Selected extract -
%%

Does LiDAR trigger the car's rain sensor to turn on? This article will reveal the secret.
A San Francisco netizen recently said online, "I live next to a parking lot used for autonomous driving tests. I recently realized that when I get close to a car using lidar, it triggers my rain sensor and the wipers start running. It happened several times before, and I only recently linked it to the lidar. This seems to be an unexpected bug. Does anyone know about this?"
Everyone who studies autonomous driving is familiar with LiDAR. The basic principle is that the pulsed laser emitted by the laser is incident from the air to the ground, hitting trees, roads, and cars, causing scattering. Part of the light wave will be reflected back to the LiDAR receiver, and the distance to the target is calculated based on the time difference of the pulse signal recorded by the timer, forming a perception of the surrounding world.
Can it affect the rain sensor? Let's take a look at the principle of the rain sensor.
The rain sensor is mainly used to detect whether it is raining and the amount of rain. When the car is driving in bad weather such as rain or snow, the rain sensor reports to the domain controller, which drives the wipers, lights, and windows to complete the rain warning action. In theory, this is an ADAS function.

%%

Records provided -
%%

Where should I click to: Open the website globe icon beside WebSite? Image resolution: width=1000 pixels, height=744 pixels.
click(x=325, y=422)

%%
%%

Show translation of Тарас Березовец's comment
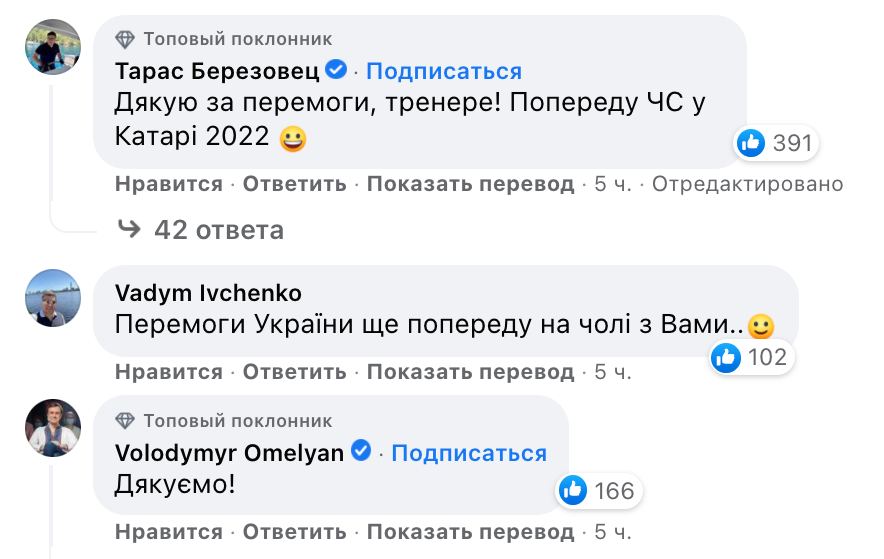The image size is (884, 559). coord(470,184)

%%

Aim of the exercise -
In the article on lidar and car rain sensors, what does the rain sensor report to in rain or snow?

Solution to this exercise -
The domain controller.